Declaring empty="parse" without an explicit or inferred parser is invalid and fails when the schema is created.

Parsing empty cells with policies
record = EmptyPolicies.parse(
    [
        ["raw value", "parsed value", "none value"],
        ["", "", ""],
    ]
)[0]

assert record.raw_value == ""
assert record.parsed_value == "<blank>"
assert record.none_value is None
assert record.strict_value is None
Empty policy result
>> record.as_dict()
{'raw_value': '', 'parsed_value': '<blank>', 'none_value': None, 'strict_value': None}

In this example, strict_value is absent from the table, so it is None. When the strict value label is present and its cell is blank, Talika rejects it:

A strict optional field
EmptyPolicies.parse(
    [
        ["strict value"],
        [""],
    ]
)
Strict optional diagnostic
Optional field has an empty value 
(code=empty_optional, schema=EmptyPolicies, field='strict value', 
row=2, column=1, value=''). 
Hint: Fill the cell, omit the field, or choose a different empty-cell policy for this schema field.

Choosing a policy

Use raw when blank text is acceptable, none when blank means no value, parse when your parser owns blank syntax, and error when the field may be omitted but must not be written blank.

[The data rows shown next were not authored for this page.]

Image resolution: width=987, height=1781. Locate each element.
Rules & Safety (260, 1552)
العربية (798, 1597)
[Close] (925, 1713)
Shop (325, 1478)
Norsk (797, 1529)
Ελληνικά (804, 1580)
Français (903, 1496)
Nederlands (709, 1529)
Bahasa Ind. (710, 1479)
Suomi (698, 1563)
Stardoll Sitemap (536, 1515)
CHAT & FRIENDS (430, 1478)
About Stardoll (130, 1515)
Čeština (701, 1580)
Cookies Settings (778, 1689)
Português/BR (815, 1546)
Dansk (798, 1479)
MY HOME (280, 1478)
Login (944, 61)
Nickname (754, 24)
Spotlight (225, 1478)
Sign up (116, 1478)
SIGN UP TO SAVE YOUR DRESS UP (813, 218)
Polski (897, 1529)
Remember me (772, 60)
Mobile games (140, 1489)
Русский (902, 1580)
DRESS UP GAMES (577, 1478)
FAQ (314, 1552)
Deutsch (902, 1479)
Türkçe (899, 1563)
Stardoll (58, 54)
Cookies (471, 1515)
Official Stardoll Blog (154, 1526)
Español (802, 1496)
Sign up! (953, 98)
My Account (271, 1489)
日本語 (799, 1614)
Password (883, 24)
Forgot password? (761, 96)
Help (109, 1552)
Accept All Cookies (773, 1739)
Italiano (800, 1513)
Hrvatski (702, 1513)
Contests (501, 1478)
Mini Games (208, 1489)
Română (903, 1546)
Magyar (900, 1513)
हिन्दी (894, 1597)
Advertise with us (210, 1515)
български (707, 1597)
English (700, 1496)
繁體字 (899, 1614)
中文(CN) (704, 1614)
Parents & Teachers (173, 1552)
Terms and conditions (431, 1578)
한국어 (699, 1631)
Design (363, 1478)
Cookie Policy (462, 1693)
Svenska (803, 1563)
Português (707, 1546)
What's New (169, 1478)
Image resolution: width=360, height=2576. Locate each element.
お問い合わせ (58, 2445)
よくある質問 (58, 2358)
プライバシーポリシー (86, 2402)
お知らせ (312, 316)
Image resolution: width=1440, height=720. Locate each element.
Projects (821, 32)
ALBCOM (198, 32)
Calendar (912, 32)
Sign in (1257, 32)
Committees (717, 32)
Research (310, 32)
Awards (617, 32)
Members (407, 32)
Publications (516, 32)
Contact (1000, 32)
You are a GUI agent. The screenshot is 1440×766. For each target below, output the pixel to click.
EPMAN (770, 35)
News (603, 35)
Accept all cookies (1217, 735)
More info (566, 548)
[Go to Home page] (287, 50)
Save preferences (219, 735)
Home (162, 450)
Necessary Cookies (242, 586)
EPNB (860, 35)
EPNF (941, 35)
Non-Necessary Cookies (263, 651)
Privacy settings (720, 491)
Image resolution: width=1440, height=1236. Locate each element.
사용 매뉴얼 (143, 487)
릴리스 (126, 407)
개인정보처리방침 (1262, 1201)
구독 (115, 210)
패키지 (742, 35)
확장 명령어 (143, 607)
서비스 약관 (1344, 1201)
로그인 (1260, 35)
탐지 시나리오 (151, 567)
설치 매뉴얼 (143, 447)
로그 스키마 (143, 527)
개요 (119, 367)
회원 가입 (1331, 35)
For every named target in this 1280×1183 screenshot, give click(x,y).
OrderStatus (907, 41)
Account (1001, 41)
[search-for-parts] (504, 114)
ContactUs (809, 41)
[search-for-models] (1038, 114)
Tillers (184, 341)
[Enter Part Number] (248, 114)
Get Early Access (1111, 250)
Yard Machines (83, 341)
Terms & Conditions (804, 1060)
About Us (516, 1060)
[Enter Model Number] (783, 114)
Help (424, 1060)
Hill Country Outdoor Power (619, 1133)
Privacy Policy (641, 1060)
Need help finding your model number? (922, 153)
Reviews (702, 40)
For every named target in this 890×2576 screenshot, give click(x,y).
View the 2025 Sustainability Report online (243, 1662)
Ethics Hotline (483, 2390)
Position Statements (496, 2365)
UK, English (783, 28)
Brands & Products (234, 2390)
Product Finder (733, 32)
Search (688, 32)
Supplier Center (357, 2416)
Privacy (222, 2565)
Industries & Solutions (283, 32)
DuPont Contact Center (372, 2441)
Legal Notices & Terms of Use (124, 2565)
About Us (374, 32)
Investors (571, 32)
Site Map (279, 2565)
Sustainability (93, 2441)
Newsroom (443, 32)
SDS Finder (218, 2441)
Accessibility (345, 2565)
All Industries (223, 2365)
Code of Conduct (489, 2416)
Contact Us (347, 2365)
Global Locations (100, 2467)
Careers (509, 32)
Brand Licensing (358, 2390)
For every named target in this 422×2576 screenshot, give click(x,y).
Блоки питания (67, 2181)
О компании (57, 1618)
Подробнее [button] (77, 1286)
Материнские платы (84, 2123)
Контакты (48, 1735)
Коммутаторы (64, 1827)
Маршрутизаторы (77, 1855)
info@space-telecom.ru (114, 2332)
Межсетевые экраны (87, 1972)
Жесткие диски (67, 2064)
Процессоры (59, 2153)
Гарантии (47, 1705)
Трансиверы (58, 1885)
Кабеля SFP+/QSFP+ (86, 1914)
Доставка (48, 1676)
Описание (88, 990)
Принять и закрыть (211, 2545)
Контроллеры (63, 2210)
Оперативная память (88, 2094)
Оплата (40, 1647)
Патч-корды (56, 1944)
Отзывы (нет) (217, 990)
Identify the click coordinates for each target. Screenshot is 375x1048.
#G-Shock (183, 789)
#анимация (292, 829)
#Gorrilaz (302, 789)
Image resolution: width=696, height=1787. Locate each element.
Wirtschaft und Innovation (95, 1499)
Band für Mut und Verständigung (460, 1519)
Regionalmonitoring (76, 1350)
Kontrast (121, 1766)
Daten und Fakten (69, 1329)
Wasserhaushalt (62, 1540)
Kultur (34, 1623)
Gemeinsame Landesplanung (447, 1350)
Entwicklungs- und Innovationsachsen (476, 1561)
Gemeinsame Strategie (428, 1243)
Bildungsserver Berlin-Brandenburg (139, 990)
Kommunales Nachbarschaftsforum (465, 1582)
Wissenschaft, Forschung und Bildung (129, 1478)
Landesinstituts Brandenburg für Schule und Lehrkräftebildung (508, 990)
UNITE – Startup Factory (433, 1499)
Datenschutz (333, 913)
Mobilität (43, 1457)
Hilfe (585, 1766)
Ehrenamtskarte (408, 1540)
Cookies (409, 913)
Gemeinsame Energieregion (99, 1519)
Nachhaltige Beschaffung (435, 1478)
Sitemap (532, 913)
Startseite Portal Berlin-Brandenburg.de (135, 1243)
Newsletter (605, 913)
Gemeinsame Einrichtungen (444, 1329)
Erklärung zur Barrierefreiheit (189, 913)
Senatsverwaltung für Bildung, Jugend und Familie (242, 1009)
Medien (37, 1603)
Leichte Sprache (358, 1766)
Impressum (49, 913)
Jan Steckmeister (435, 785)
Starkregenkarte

Required Fields Always Reject Blanks⚓︎

required=True is authoritative. A required field rejects an explicit empty cell before any parser is called. Required fields cannot use empty="raw", empty="none", or empty="parse"; empty="error" is implied.

A required field with an empty-aware parser
class RequiredValue(RowTable):
    value = field(required=True, parser=parse_blank)


RequiredValue.parse(
    [
        ["value"],
        [""],
    ]
)
Required blank diagnostic
Required field has an empty value
(code=empty_required, schema=RequiredValue, field='value', row=2, column=1, value='')

If blank text has domain meaning, make the field optional and choose empty="parse" explicitly. Do not weaken a required field through a permissive parser.

Default Errors and Invalid Declarations⚓︎

If a default factory fails, Talika reports a default-factory diagnostic. The error is tied to the field, but there is no row or column because the field was missing.

An ordinary factory exception becomes default_factory_failed and remains available as the diagnostic cause. A deliberate TableError, TableErrors, or SchemaDefinitionError passes through unchanged, preserving a project code or hint.

A default factory that fails
def broken_default(context):
    raise RuntimeError("team service unavailable")


class BrokenDefault(RowTable):
    username = field("username")
    team = field("team", default_factory=broken_default)


BrokenDefault.parse(
    [
        ["username"],
        ["alice"],
    ]
)
Default factory diagnostic
Default factory failed: team service unavailable 
(code=default_factory_failed, schema=BrokenDefault, field='team')

Some field declarations are invalid before parsing starts. A field cannot declare both a static default and a default factory. A required field cannot declare a default, because that would make missing required data appear valid.

Invalid default declarations
field("value", default="x", default_factory=lambda context: "y")
field("value", required=True, default="x")
Invalid default declaration errors
ValueError: field cannot declare both default and default_factory
ValueError: required fields cannot declare defaults

Keep defaults boring

Defaults are easiest to maintain when they are predictable. Use static defaults for stable values, factories for context-aware values, and validation for rules that need to inspect the completed record.